Problem description ▸
Retype, word for word, each line between the lines holding "The height and width of the screenshot is (255, 383)." and "Screen dimensions: 1178x647", inclusive, and leave the rest of the data alone.

(Stored records)

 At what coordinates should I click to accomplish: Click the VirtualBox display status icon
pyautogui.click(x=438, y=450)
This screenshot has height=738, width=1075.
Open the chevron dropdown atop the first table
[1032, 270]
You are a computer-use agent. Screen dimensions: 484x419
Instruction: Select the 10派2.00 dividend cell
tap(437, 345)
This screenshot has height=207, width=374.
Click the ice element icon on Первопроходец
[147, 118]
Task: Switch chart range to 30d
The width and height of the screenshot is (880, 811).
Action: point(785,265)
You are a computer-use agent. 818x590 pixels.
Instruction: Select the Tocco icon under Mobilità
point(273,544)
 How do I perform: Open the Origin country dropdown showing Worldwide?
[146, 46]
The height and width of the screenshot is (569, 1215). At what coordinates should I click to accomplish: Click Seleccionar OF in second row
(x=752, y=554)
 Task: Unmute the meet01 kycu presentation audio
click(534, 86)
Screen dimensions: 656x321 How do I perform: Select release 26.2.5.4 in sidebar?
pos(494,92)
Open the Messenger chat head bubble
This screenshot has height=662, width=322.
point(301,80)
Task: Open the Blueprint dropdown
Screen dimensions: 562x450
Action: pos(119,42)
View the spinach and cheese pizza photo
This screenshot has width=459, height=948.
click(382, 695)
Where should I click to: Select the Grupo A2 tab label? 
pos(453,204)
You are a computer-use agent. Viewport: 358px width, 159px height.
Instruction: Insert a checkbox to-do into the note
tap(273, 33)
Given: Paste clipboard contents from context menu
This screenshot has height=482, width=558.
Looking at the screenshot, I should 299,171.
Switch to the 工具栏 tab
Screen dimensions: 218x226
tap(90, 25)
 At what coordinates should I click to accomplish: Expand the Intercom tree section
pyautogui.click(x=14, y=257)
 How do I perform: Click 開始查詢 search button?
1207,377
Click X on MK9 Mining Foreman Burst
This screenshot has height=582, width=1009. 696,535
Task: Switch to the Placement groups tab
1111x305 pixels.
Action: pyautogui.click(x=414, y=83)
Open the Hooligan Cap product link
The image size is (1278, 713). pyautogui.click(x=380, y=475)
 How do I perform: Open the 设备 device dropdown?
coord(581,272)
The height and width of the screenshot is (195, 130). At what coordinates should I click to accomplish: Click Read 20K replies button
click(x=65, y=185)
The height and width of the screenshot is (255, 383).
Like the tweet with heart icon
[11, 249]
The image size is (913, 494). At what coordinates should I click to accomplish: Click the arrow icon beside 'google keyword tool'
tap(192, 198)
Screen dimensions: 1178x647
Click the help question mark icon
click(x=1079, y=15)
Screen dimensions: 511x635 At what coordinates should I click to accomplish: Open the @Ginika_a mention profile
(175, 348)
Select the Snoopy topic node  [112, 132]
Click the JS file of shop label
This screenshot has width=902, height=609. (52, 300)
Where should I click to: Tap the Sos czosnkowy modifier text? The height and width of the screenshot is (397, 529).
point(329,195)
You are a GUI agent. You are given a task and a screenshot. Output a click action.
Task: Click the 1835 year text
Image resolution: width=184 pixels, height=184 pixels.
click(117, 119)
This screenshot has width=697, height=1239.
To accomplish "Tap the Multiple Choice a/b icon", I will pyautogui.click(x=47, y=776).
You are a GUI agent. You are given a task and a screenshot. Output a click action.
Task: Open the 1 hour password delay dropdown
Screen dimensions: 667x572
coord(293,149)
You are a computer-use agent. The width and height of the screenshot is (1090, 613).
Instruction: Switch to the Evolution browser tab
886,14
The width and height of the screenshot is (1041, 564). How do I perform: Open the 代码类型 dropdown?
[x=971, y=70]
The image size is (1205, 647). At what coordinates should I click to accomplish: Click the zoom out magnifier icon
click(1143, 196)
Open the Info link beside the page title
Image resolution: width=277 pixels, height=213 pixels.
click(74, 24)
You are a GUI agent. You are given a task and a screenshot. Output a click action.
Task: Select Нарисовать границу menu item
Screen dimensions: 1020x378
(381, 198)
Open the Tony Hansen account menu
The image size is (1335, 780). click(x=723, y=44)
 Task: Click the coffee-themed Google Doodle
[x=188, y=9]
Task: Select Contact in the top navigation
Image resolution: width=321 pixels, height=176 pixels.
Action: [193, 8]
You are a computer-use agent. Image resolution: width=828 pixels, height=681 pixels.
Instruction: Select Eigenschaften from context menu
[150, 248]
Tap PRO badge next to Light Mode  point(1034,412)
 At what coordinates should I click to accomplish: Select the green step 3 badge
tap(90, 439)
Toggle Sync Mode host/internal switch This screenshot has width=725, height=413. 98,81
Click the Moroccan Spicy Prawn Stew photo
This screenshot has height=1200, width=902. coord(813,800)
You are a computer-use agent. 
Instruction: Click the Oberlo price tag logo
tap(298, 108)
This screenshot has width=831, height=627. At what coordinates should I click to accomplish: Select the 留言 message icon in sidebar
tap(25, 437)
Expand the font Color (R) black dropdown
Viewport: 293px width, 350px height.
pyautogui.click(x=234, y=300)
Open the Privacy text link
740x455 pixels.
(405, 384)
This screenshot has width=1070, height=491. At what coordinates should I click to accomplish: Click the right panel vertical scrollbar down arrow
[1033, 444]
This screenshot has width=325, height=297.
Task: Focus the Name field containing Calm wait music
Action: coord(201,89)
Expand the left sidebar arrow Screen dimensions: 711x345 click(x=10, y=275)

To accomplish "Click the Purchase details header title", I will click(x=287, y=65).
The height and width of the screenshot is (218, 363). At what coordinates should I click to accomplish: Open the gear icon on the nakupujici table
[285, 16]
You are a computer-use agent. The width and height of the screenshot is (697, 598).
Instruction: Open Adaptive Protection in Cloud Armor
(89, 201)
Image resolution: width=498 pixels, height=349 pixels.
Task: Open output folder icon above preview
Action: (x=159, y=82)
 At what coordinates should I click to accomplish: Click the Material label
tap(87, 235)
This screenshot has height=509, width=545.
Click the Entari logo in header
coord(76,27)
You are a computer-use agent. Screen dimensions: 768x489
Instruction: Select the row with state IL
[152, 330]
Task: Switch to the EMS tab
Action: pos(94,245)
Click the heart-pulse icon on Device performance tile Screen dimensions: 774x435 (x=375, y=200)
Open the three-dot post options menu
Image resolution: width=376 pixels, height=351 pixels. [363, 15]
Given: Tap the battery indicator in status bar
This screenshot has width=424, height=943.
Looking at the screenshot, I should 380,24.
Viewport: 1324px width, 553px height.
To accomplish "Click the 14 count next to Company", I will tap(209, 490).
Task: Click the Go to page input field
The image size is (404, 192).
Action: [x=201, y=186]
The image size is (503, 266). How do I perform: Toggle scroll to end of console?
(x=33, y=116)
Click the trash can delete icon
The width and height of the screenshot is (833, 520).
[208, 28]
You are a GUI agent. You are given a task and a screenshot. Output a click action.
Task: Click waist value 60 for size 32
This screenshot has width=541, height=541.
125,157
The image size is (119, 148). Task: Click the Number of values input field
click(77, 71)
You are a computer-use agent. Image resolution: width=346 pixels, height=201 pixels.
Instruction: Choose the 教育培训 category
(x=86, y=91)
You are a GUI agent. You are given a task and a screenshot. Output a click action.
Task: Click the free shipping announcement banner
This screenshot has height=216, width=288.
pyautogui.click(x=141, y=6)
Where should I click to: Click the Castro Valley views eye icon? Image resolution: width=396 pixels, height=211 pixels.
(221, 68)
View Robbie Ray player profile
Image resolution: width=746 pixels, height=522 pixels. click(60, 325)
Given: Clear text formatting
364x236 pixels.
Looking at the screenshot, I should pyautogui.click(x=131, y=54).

Output below ▸
The height and width of the screenshot is (255, 383).
Like the tweet with heart icon
[11, 249]
The image size is (913, 494). At what coordinates should I click to accomplish: Click the arrow icon beside 'google keyword tool'
tap(192, 198)
Screen dimensions: 1178x647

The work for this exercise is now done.